Hakan Günday, Yazarlar İzmir İçin Okuyor etkinliği için İzmir'deydi. Etkinlik vesilesiyle buluşmuşken, sizlerin merak ettiği konuları sordum kendisine. Öncelikle Günday'ın kitaplarını ezberlercesine okuyan biri olarak, karşımda nasıl birini bulacağımı merak ediyordum. Romanlarındaki o asi, sert ve biraz da maço tavırlı erkeklerden biri mi çıkacaktı karşımaki o zaman bu röportaj çok kısa sürecek demekti, yoksa kendisini yazdıklarından ayrı tutmayı başaran bir edebiyat tutkunu mu görecektim? Röportajın ardından edebiyat dünyasının durumunu hararetle tartıştığımızı söylersem, sanırım karşımda nasıl bir Hakan Günday bulduğumu da anlatmış olurum. Etkinlik vesilesiyle sizlerin merak ettiği konuları sordum kendisine.
Kitaplarınız geçtiğimiz yıllarda tiyatroya uyarlandı. Şimdi Piç, 'Hiç' olarak sinemaya da uyarlanıyor. Peki sizi en çok hangisi etkiliyor? Tiyatro, sinema, roman? Hepsinin yeri ayrı. Bir de yanlarında bunların kocaman bir müzik duruyor. Hepsi başka tarafları harekete geçiriyor, başka hayalleri. Onun için zaten birbirlerinin arasındaki geçiş süreci, uyarlamalar çok heyecanlı işler. Bir gezegenden bir gezegene gitmek kadar tesadüfi ama planlamaya da dayanan işler. Bir kitabı, sinemaya uyarlamak Jüpiter'e araç göndermek gibi. Jüpitere hiç varamayabilir ama vardı mı da; Jüpiteri seyredersiniz.

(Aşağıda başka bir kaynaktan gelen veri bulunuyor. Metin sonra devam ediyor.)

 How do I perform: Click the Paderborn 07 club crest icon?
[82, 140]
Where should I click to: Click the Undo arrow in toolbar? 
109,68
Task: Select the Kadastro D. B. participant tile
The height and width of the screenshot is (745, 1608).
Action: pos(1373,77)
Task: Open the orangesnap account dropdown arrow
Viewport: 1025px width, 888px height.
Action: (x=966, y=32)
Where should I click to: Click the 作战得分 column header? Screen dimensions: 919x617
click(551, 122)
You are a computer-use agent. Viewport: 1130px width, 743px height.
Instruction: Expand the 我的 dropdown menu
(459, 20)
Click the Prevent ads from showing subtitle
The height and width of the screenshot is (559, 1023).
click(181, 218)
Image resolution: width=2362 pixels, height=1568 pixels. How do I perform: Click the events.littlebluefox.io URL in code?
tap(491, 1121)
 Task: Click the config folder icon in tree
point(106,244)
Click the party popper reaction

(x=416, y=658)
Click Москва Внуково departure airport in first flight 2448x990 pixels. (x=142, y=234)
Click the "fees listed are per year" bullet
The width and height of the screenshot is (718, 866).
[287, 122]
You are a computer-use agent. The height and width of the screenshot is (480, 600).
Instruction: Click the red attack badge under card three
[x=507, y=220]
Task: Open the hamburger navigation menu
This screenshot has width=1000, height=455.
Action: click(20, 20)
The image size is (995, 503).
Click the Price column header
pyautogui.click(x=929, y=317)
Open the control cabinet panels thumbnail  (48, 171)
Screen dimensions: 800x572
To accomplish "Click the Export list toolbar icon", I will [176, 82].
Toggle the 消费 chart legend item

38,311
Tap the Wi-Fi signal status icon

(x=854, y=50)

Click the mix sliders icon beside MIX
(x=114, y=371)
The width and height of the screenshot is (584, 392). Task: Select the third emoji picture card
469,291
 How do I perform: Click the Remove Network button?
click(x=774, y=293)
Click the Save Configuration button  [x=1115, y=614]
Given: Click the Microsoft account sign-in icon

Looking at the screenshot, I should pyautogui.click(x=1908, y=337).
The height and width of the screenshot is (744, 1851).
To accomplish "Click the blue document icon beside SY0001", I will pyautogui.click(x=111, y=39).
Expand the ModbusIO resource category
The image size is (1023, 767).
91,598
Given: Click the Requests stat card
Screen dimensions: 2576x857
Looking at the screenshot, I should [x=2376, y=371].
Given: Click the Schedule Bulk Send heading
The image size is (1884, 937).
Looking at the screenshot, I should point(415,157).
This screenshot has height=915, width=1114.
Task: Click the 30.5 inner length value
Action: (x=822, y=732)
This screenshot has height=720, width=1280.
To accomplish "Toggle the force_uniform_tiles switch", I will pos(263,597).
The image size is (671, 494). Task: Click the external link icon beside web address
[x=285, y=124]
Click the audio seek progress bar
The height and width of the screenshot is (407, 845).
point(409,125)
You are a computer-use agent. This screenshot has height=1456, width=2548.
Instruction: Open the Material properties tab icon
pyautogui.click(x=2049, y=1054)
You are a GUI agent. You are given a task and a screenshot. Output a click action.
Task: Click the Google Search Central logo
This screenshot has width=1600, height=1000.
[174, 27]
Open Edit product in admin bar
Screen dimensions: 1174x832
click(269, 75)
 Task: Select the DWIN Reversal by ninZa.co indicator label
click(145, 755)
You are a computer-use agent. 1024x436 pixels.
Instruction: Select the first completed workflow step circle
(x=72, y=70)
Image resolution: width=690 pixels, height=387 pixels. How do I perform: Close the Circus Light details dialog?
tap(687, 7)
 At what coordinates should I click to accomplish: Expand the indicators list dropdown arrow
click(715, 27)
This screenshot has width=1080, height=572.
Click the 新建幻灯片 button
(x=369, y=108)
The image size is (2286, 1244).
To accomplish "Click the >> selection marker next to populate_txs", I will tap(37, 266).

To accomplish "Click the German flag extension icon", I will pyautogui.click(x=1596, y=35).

Az, bu ay Fransızca olarak yayınlandı. Birçok dile daha çevrilecek kitaplarınız ama kendi eserlerinizi en çok görmek istediğiniz ülkeyi merak ediyorum. Kitaplarım, bu ülkede konuşulan her dile çevrilse yeter.
Az dışındaki romanlarınızda aşkı ön plana çıkarmadınız. Aslında Az'daki de epey farklı bir aşk biçimiydi. Sizin için aşk, hayatın neresinde? Aslında Zargana aşk romanıydı, hiç öyle durmasa da. Ben çok romantik bir kitap olduğunu düşünüyorum. Kinyas ve Kayra'daki karakterlere benzeyen karakterlerin aşık olduğunda ne olacağı, hiçbir yere ait olamayanların bir şahsa ait hissettiklerinde ne olacağıyla ilgilidir. Aşk, ölüm gibi bir şey. Ölüm neresinde hayatı; her yerinde. Her an ölen hücrelerinizi düşünürseniz. Aşk, zaman gibi bir şey.
İzmir'de yazarlık okulunda atölye çalışması yapacaksınız. Okurlarınızı, eğitime katılacakları neler bekliyor? Gerilim bekliyor. Karşılıklı duracağız ve birbirimize bakacağız, ta ki içimizden biri bir hikaye anlatana kadar. İlk hikayeye kadar susacağız, karşılıklı.